Data entries
--------
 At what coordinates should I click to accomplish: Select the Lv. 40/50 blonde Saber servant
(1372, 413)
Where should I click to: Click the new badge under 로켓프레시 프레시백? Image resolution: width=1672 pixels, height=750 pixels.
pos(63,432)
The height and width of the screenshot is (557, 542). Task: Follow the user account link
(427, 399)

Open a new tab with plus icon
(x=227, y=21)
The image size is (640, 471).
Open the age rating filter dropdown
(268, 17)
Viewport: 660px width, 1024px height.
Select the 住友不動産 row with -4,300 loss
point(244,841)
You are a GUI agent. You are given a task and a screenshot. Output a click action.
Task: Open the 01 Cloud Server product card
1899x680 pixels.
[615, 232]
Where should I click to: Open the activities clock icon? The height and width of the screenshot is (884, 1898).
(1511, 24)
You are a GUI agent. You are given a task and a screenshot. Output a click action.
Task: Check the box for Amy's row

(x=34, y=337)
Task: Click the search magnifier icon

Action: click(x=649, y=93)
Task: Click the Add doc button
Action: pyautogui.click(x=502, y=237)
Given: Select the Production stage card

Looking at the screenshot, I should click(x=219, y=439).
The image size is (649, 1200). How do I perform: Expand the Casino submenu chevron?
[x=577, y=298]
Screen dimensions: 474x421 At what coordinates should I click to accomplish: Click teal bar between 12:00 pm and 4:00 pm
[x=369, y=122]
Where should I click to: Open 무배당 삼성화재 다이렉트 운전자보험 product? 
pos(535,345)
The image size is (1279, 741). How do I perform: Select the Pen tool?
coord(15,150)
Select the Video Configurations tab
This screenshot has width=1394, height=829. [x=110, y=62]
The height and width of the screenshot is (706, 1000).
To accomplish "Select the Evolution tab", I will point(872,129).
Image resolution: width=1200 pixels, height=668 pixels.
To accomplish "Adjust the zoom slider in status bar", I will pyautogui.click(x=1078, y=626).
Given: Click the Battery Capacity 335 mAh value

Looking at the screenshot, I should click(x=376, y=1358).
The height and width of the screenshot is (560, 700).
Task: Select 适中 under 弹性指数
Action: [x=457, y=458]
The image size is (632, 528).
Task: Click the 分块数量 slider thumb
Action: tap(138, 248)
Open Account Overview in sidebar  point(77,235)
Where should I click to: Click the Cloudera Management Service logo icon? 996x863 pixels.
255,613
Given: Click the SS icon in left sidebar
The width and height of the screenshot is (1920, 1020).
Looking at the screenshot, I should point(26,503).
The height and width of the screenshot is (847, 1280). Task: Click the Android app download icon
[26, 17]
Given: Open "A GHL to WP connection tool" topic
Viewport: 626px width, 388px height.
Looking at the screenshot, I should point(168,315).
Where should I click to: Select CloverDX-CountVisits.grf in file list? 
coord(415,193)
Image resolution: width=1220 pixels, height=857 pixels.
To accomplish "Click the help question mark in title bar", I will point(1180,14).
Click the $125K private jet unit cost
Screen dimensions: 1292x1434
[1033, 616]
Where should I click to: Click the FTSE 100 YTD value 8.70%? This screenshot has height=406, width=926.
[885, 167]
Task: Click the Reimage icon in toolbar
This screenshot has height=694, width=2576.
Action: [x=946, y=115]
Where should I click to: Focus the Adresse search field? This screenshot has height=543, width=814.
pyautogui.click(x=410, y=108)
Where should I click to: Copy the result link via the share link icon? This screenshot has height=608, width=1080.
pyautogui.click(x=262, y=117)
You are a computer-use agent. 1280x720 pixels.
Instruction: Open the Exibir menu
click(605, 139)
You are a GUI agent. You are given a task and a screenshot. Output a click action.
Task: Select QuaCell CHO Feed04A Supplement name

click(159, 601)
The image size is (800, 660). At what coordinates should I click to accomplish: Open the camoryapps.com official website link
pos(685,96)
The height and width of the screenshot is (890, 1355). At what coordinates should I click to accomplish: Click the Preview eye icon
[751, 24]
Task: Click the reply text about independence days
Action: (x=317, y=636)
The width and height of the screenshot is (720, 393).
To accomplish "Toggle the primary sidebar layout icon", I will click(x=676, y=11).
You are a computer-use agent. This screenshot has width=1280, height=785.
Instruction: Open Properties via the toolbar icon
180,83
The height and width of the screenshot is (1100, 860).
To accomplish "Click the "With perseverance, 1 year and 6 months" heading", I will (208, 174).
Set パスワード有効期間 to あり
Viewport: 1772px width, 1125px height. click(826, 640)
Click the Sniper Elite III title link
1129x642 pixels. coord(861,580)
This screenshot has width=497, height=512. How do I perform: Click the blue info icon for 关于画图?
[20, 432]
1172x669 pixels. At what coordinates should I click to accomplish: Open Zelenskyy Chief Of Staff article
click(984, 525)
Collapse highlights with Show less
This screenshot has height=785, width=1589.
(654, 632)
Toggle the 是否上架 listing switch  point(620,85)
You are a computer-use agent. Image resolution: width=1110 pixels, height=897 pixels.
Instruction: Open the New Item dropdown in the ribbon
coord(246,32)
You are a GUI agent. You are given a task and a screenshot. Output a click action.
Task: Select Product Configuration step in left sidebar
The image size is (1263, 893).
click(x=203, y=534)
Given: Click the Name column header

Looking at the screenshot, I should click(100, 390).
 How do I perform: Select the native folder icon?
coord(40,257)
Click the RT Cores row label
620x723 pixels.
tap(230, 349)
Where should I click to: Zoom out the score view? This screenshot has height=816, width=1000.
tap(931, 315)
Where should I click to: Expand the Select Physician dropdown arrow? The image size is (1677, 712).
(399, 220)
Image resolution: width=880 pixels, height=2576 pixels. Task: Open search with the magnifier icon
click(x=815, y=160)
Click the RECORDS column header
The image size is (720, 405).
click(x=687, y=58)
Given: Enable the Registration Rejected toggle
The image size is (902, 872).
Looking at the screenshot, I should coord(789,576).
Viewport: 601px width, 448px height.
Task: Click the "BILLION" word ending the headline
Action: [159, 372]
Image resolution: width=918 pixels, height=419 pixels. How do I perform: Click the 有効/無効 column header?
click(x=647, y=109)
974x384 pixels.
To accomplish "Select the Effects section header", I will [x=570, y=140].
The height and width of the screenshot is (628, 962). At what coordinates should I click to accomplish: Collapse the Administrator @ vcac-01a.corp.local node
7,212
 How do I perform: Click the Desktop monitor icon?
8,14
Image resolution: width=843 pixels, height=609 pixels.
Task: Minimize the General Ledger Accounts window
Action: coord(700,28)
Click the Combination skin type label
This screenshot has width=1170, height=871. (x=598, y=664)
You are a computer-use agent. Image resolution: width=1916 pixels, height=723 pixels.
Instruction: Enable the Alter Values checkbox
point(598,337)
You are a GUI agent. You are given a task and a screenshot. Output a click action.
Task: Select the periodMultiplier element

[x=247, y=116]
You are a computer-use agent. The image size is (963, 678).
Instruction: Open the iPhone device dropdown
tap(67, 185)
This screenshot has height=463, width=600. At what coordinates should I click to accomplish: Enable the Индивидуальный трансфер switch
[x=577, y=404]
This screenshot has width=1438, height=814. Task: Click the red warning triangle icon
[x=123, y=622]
--------
▸ **TASK INSTRUCTIONS**: Show the lines of the data that hold the word "sidebar".

▸ **PROBLEM SOLUTION**:
Open Account Overview in sidebar  point(77,235)
Given: Click the SS icon in left sidebar
To accomplish "Toggle the primary sidebar layout icon", I will click(x=676, y=11).
Task: Select Product Configuration step in left sidebar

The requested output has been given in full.